L’étude, « enjeux stratégiques et priorités 2017 du directeur financier en Afrique francophone » a été réalisée dans 34 pays d’Afrique francophone et d’après les résultats détaillés, c’est en Afrique subsaharienne que les directeurs financiers se montrent le plus optimisme avec près de 82% d’opinion positive contre 75% au Maghreb. « Dans un environnement morose et incertain, l’Afrique fait figure d’exception» a estimé Noël Albertus, managing partner chez PwC Advisory Maghreb et Afrique francophone pour qui avec une progression rapide de la population qui devrait doubler d’ici 2050, une croissance économique forte, une classe moyenne émergente et une population jeune, de plus en plus urbaine, l’Afrique a de quoi afficher son optimisme. En plus de la sérénité et de l’optimisme dont font montrent les dirigeants financiers, les résultats de l’enquête ont aussi démontrés que la plupart des entreprises envisagent de se développer à l’international, ce qui fait dire à Noel Albertus, que « l’Afrique croit en elle-même ».
Stratégie de développement
Selon l’enquête de PwC, l’optimisme dont font montre les directeurs financiers des entreprises africaines s’explique en grande partie par leur volonté de se développer à l’international. Ils sont en effet 89% des entreprises d’Afrique francophone sondées qui disposent en effet d’une stratégie à l’international et dans une large partie, ces entreprises veulent d’abord investir dans leur propre sous-région, tandis que 41%, d’entre elles, entendent se tourner en priorité vers l’Afrique anglophone.
« Beaucoup d’entreprises sont entrées dans une nouvelle phase de leur développement en Afrique, caractérisée par une plus grande sophistication des marchés sur lesquels elles opèrent. Gagner des parts de marchés, lancer de nouveaux produits, améliorer ses marges sont autant de défis qui se posent désormais avec une nouvelle acuité sur le continent » explique Moncef Klouche, associé responsable de la stratégie au bureau de Casablanca.
Selon ce dernier, si les grands groupes internationaux ont longtemps capitalisé sur une certaine avance technologique, cette époque est désormais révolue. « Les grands groupes font désormais face à des marchés plus consolidés où les champions locaux viennent jouer un rôle de plus en plus important » poursuit Moncef Klouche tout en reconnaissant que le continent reste cependant un formidable relais de croissance pour des entreprises dont les sièges sont souvent situés dans des environnements où les perspectives de croissance économique sont nettement plus modérées. Ce nouveau contexte appelle donc un réexamen du modèle de croissance pour ces grands groupes en Afrique dont les fondements, selon l’expert, sont de privilégier de nouvelles formes de partenariats stratégiques avec cette nouvelle génération de champions africains “.

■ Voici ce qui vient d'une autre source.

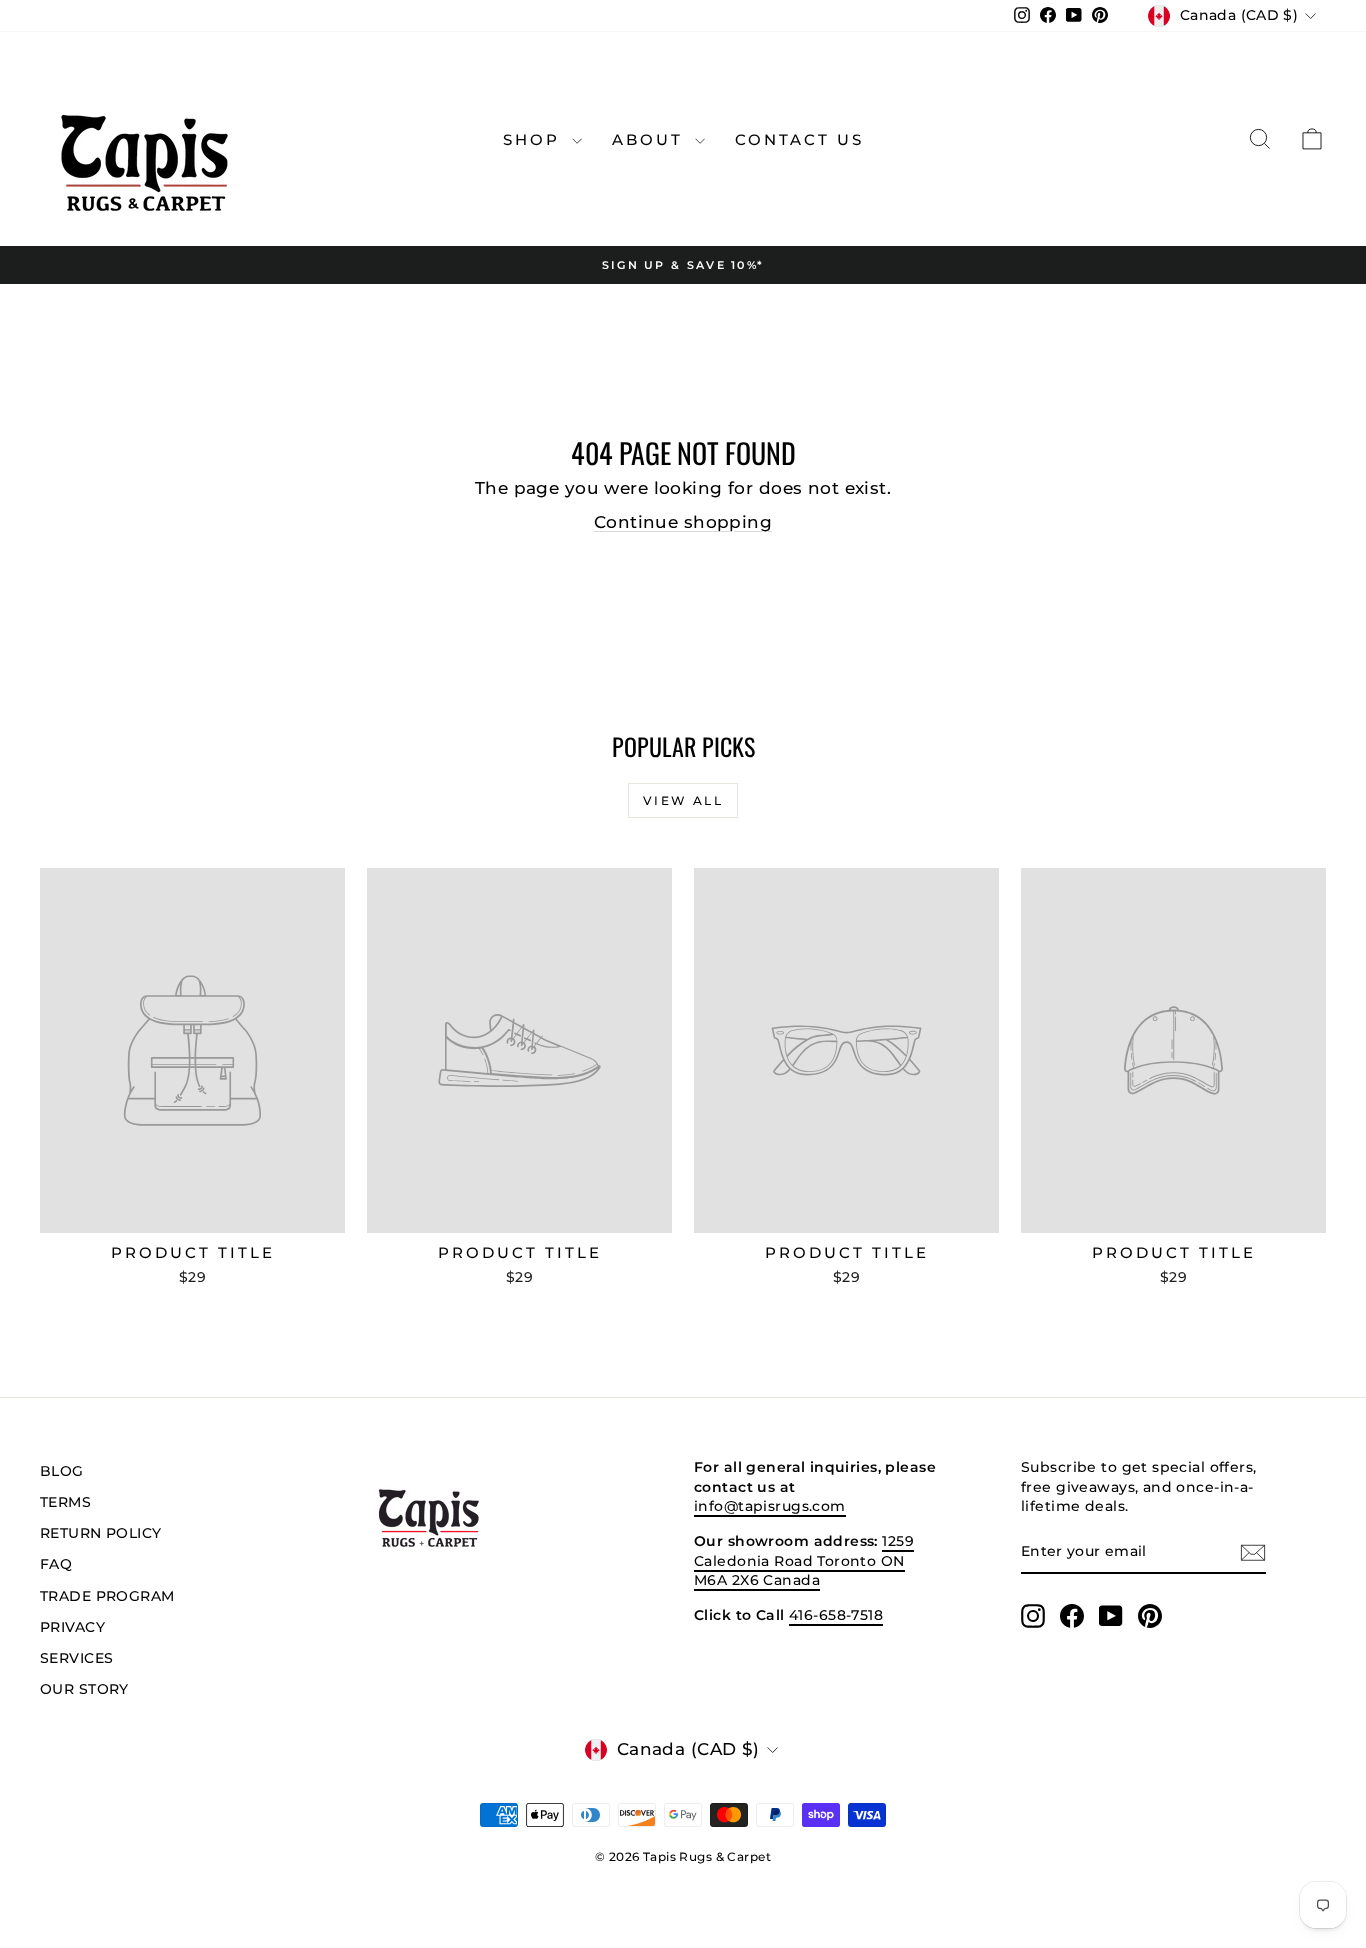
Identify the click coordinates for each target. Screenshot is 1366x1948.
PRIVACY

L’Afrique francophone est donc la destination la plus prisée par les entreprises dont la stratégie est tournée vers l’international. Ce qui peut s’expliquer par plusieurs facteurs notamment la langue commune, une monnaie unique et dans l’ensemble une réglementation relativement harmonisée dans la zone francophone qui constitue de ce fait une sorte de « zone de confort » pour les entreprises issues du même ensemble. Toutefois, et c’est l’un des faits nouveaux, l’Afrique anglophone gagne de plus en plus en attractivité auprès des entreprises francophones puisqu’ils sont désormais plus de 40% à déclarer vouloir y investir contre seulement 10% en 2016.
Obstacles et priorités
En dépit d’un optimisme croissant, des difficultés restent à surmonter en Afrique pour les directeurs financiers. Ainsi pour plus de la moitié d’entre eux, les principaux obstacles à l’expansion sont de nature réglementaire et sécuritaire, ce qui privilégier une stratégie de croissance à plusieurs axes. Parmi les défis prioritaires des directeurs financiers pour faire face à la panoplie de contraintes qui ne manquent pas, l’optimisation du cash disponible ainsi que la gestion des ressources humaines avec des compétences notamment locales qui font parfois défaut. Des défis que les directeurs financiers sont appelés à gérer dans le cadre de leur responsabilité stratégique au sein de leurs entreprises. « Pour concrétiser notre volonté de développement dans le continent africain, nous devons repenser notre modèle de financement qui représente le principal frein à notre expansion. Une fois notre stratégie élaborée, nous recourons à des services d’accompagnement pour la phase d’implémentation pour être bien conseillés » explique par exemple dans l’étude Walid Hbaieb -de la banque tunisienne Zitouna .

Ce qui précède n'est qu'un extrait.